Abstract : An important part of Digital Pathology is the analysis of multiple digitised whole slide images from differently stained tissue sections. It is common practice to mount consecutive sections containing corresponding microscopic structures on glass slides, and to stain them differently to highlight specific tissue components. These multiple staining modalities result in very different images but include a significant amount of consistent image information. Deep learning approaches have recently been proposed to analyse these images in order to automatically identify objects of interest for pathologists. These supervised approaches require a vast amount of annotations, which are difficult and expensive to acquire—a problem that is multiplied with multiple stainings. This article presents several training strategies that make progress towards stain invariant networks. By training the network on one commonly used staining modality and applying it to images that include corresponding but differently stained tissue structures, the presented unsupervised strategies demonstrate significant improvements over standard training strategies.
M. Temerinac-Ott, G. Forestier, J. Schmitz, M. Hermsen, J.-H. Bräsen, F. Feuerhake and C. Wemmert. Detection of glomeruli in renal pathology by mutual comparison of multiple staining modalities. International Symposium on Image and Signal Processing and Analysis, 19–24, Jan 2017.

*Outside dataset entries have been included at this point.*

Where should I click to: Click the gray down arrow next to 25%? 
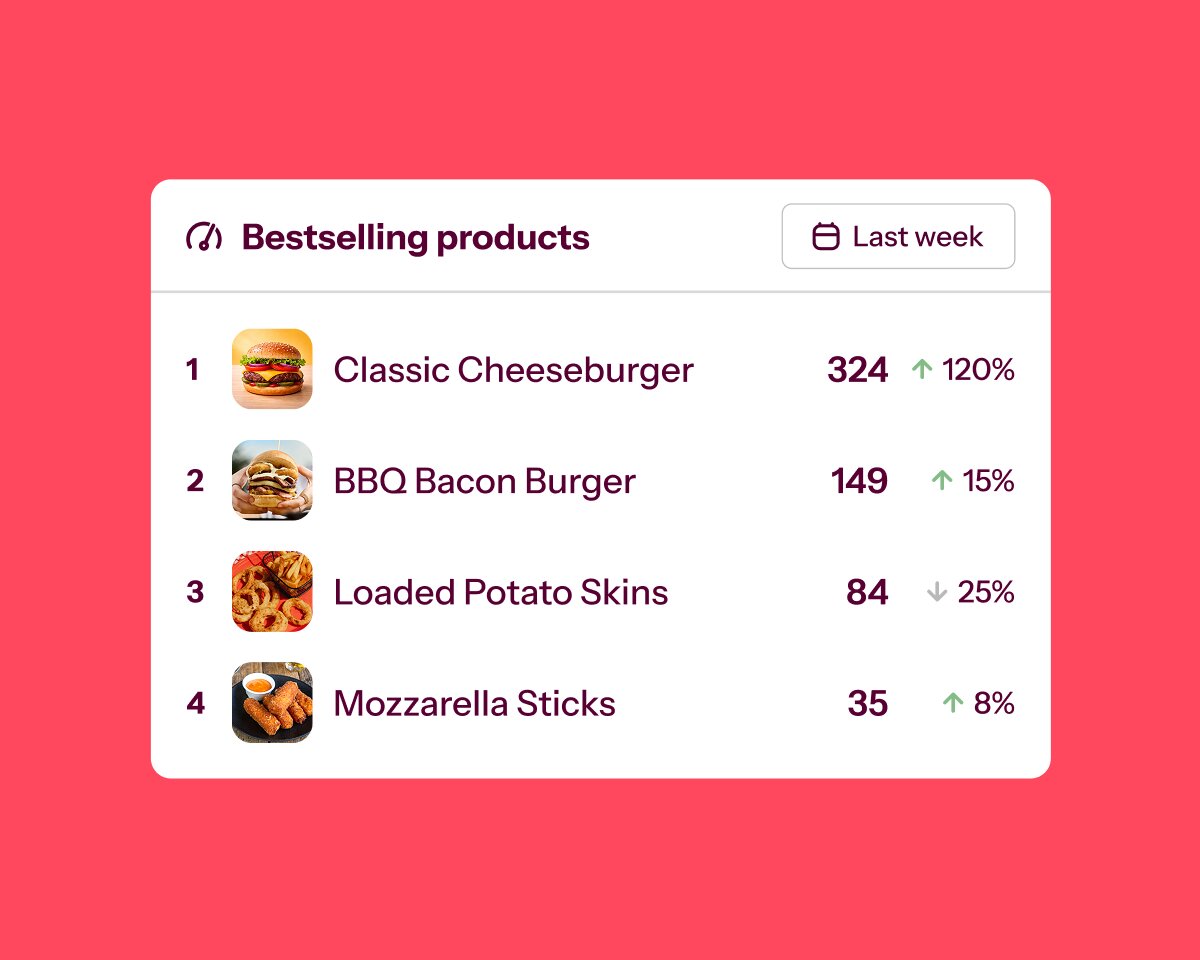coord(937,592)
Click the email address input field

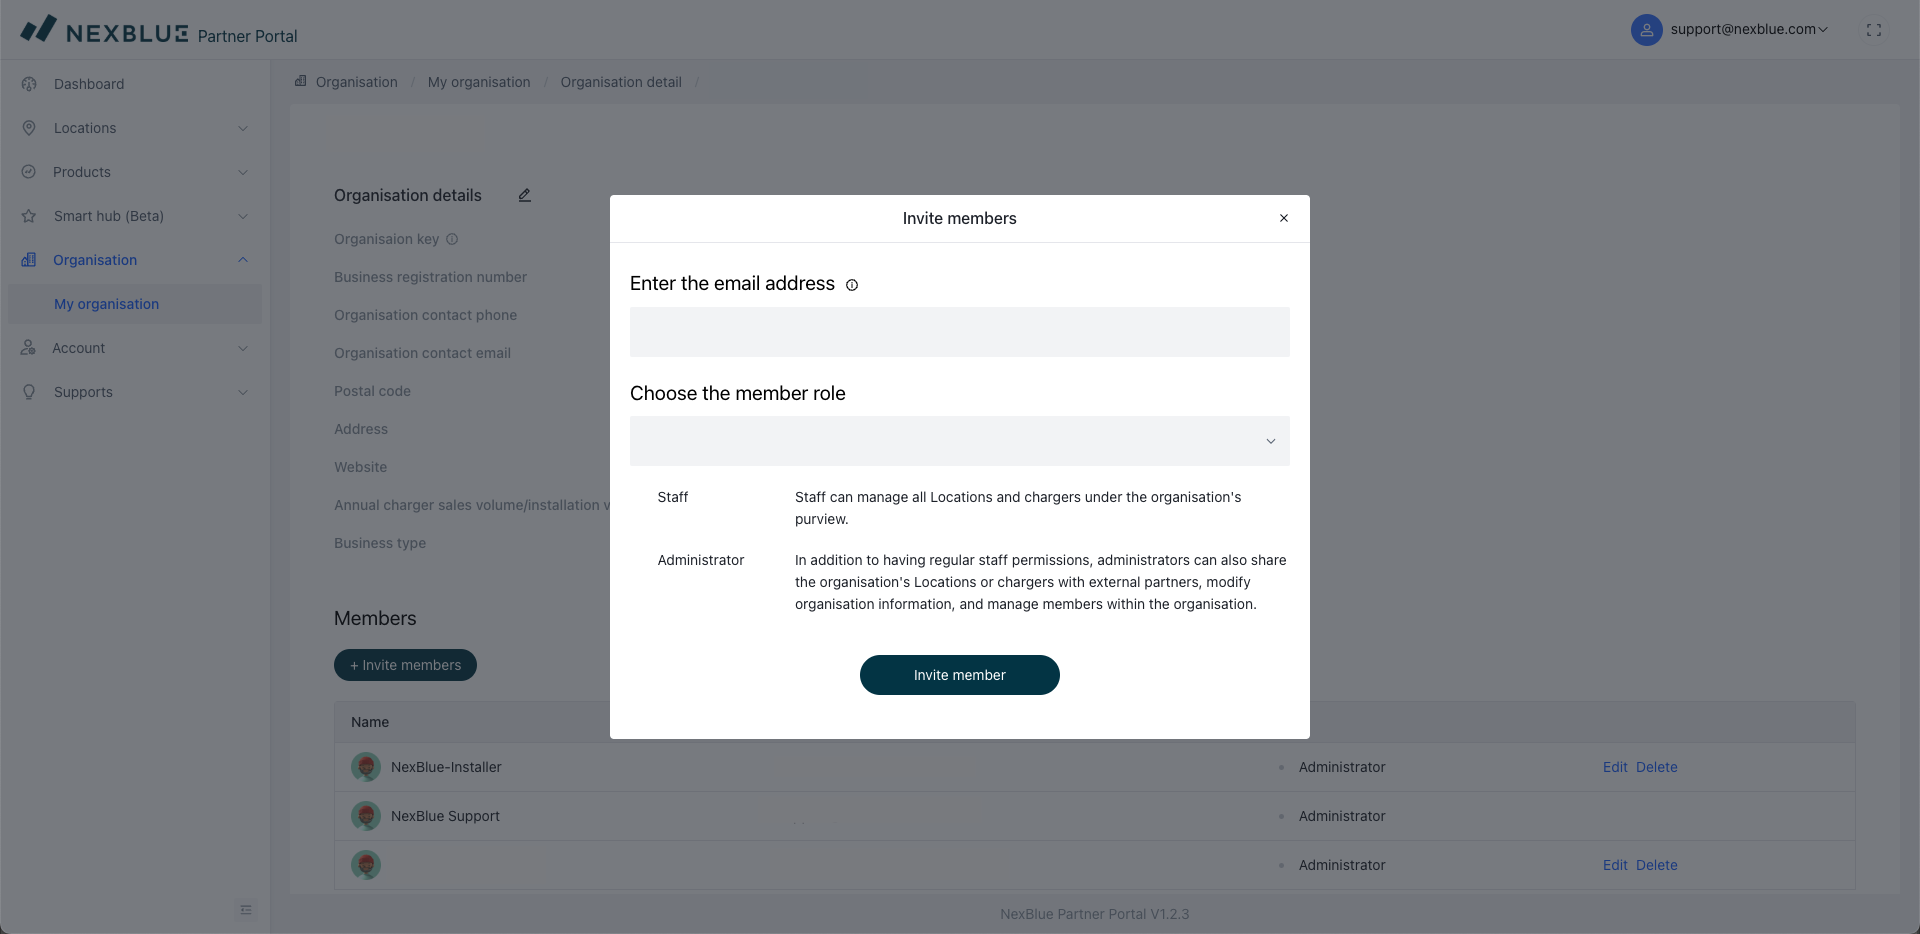click(x=959, y=332)
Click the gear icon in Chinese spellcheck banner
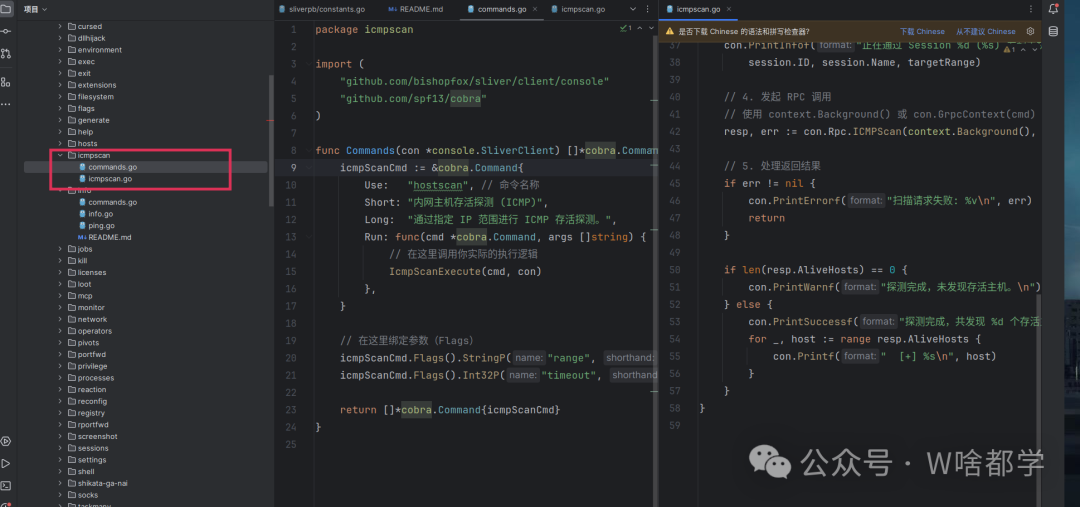Image resolution: width=1080 pixels, height=507 pixels. [1030, 31]
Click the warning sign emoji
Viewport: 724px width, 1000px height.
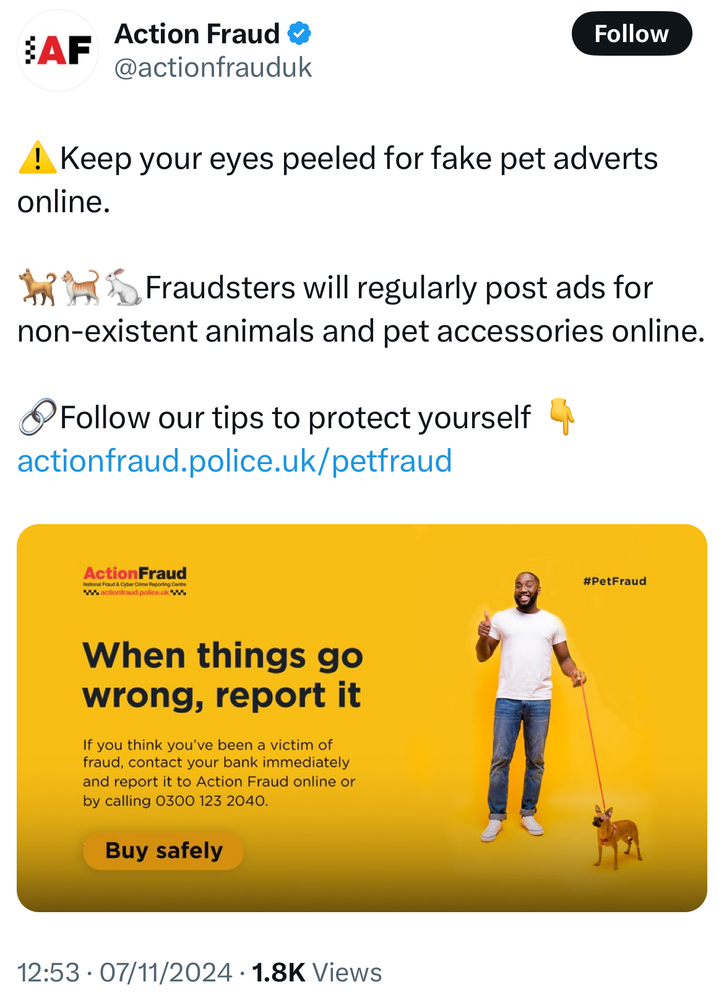(37, 159)
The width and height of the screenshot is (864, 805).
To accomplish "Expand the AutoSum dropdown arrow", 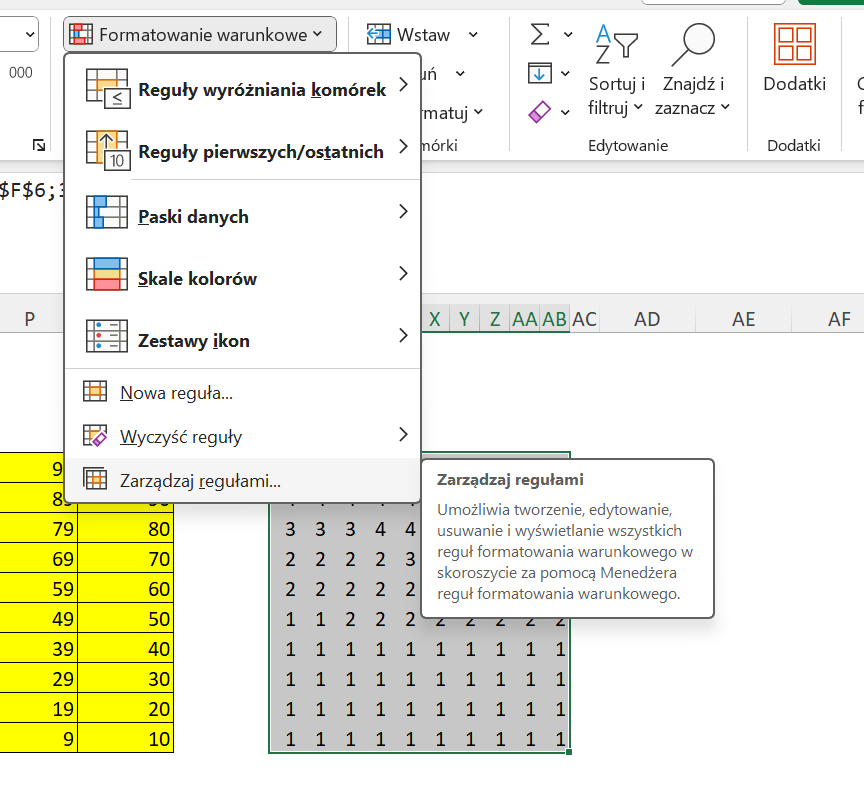I will (569, 35).
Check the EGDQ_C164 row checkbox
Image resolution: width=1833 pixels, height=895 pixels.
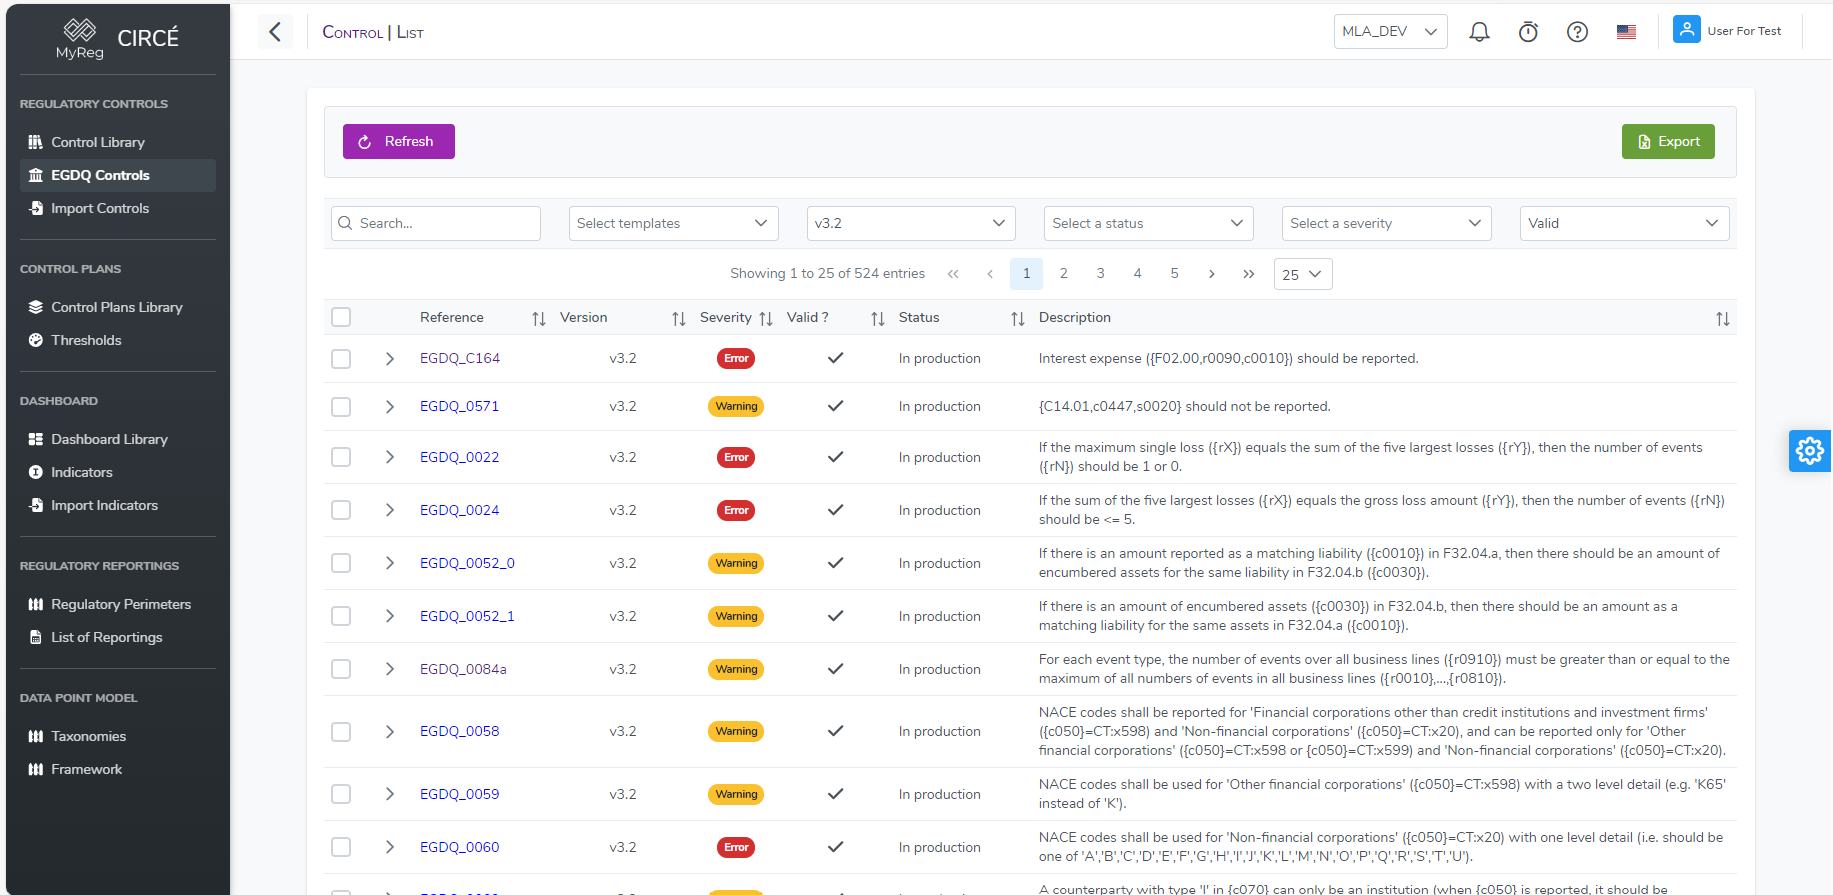pos(341,359)
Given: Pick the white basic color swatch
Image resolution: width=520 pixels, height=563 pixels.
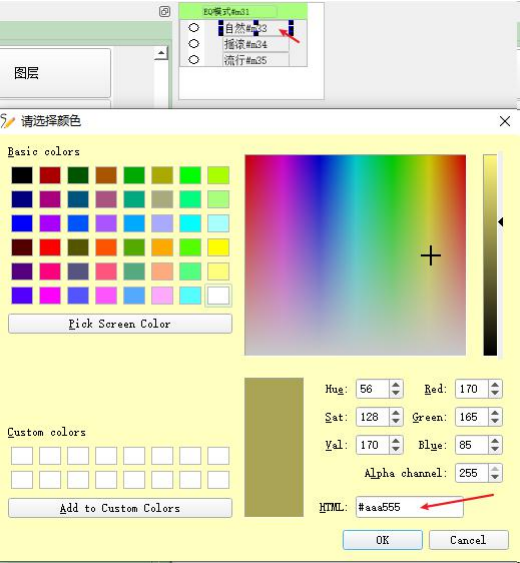Looking at the screenshot, I should [218, 296].
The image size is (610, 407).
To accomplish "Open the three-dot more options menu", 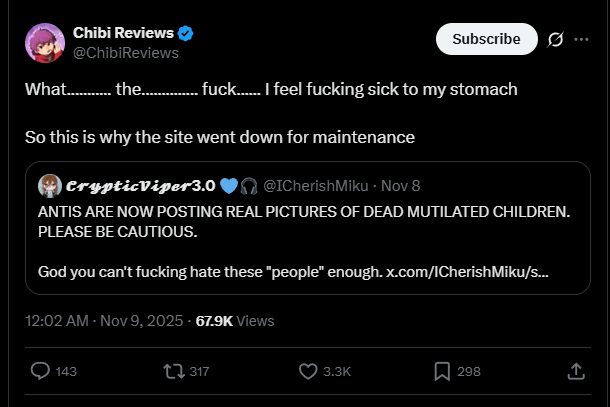I will 585,39.
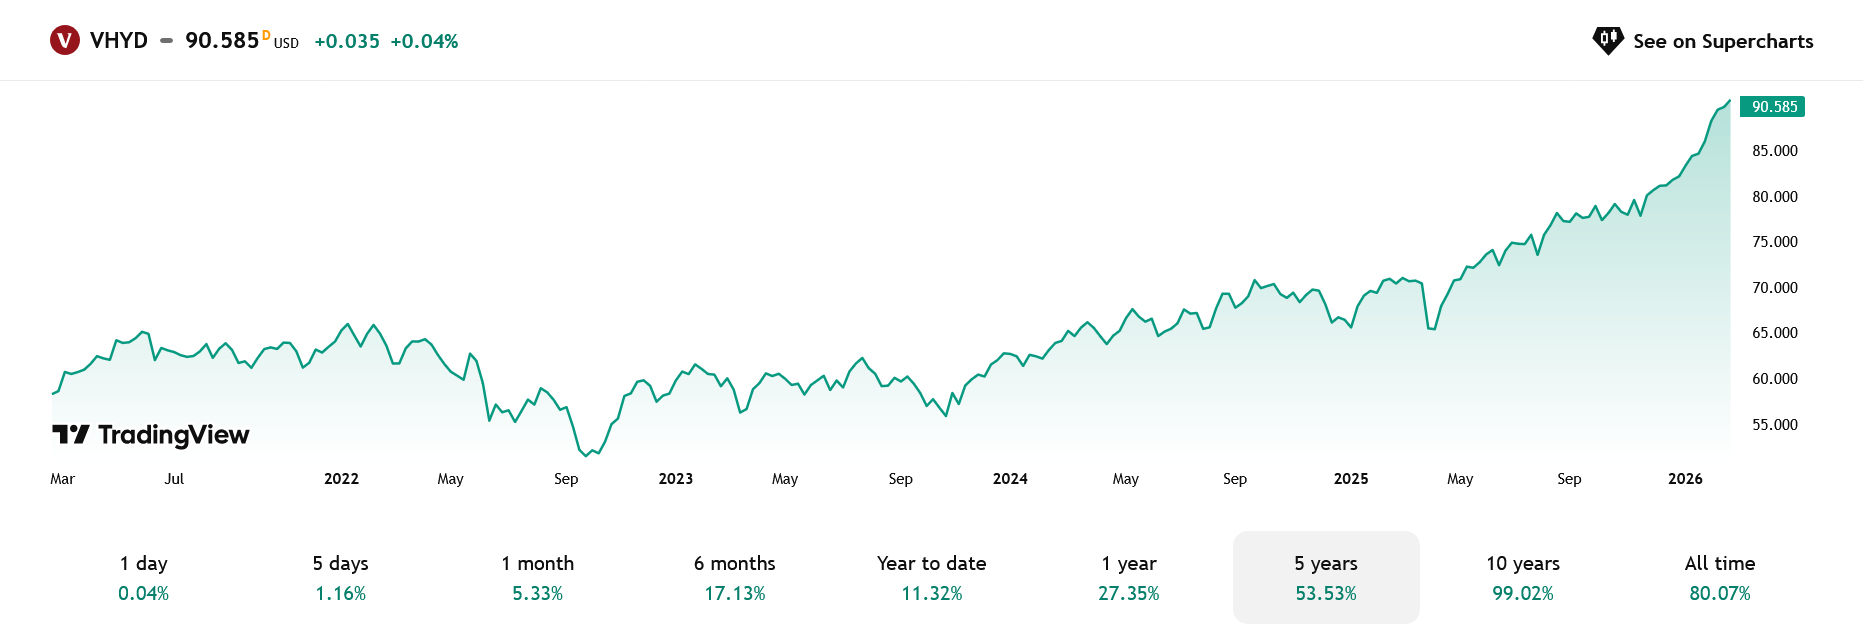Click the "2026" label on the time axis
The image size is (1863, 636).
point(1685,479)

Abstract: We evaluate the detection of glomerular structures in whole slide images (WSIs) of histopathological slides stained with multiple histochemical and immuno-histochemical staining using a convolutional neural network (CNN) based approach. We mutually compare the CNN performance on different stainings (Jones H&E, PAS, Sirius Red and CD10) and we present a novel approach to improve glomeruli detection on one staining by taking into account the classification results from differently stained consecutive sections of the same tissue.